Material shown
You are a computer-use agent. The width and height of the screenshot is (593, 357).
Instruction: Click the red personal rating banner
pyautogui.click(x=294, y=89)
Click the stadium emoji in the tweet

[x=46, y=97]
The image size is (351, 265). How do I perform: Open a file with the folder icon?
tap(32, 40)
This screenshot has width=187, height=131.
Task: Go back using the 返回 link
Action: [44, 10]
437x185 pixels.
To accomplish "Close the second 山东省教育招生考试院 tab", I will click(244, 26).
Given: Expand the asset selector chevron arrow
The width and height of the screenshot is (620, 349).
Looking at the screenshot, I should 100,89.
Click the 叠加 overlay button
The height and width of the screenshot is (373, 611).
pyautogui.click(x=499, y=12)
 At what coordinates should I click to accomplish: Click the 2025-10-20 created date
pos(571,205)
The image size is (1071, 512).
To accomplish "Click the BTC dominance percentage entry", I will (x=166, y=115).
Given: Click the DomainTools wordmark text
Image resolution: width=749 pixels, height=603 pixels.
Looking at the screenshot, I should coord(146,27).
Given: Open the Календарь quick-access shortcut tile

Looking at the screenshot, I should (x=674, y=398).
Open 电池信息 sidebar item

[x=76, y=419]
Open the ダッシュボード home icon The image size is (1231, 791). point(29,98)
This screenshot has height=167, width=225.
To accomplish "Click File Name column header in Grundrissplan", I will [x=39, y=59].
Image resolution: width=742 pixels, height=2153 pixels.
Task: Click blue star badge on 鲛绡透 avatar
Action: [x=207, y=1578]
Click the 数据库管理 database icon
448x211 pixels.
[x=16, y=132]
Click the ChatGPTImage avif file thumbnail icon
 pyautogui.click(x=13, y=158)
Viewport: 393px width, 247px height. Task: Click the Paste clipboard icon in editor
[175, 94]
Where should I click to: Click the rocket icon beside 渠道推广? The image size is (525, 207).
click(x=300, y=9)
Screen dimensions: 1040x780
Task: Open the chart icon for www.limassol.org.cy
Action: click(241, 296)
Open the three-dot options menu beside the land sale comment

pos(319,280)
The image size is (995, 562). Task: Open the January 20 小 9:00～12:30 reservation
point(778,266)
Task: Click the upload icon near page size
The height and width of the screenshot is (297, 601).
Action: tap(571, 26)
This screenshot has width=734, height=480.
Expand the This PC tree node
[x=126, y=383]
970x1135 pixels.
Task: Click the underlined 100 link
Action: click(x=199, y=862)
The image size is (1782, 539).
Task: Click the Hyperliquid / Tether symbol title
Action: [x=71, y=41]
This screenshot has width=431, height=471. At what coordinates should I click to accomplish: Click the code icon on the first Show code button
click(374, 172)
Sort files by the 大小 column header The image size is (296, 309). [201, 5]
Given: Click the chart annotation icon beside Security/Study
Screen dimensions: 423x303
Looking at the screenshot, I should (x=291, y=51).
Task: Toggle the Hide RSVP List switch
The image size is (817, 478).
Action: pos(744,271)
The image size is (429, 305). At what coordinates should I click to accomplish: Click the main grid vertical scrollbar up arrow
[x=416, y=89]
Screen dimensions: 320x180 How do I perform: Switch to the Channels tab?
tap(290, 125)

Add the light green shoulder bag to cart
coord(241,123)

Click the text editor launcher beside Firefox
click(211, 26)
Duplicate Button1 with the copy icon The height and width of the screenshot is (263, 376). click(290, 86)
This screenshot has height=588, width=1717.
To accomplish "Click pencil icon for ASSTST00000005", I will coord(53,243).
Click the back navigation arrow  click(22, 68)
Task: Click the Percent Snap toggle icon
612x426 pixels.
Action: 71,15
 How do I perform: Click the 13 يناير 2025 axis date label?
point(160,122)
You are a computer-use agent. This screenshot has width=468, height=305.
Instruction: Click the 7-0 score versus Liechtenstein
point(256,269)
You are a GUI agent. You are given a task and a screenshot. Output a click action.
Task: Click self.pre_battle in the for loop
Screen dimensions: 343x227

Problem to work on
The line containing "Click the text editor launcher beside Firefox" and every line after it, up to and including the last line of the records, should be reproduced exactly, with nothing else.

Answer section
Click the text editor launcher beside Firefox
click(211, 26)
Duplicate Button1 with the copy icon The height and width of the screenshot is (263, 376). click(290, 86)
This screenshot has height=588, width=1717.
To accomplish "Click pencil icon for ASSTST00000005", I will coord(53,243).
Click the back navigation arrow  click(22, 68)
Task: Click the Percent Snap toggle icon
612x426 pixels.
Action: 71,15
 How do I perform: Click the 13 يناير 2025 axis date label?
point(160,122)
You are a computer-use agent. This screenshot has width=468, height=305.
Instruction: Click the 7-0 score versus Liechtenstein
point(256,269)
You are a GUI agent. You are given a task and a screenshot. Output a click action.
Task: Click self.pre_battle in the for loop
Screen dimensions: 343x227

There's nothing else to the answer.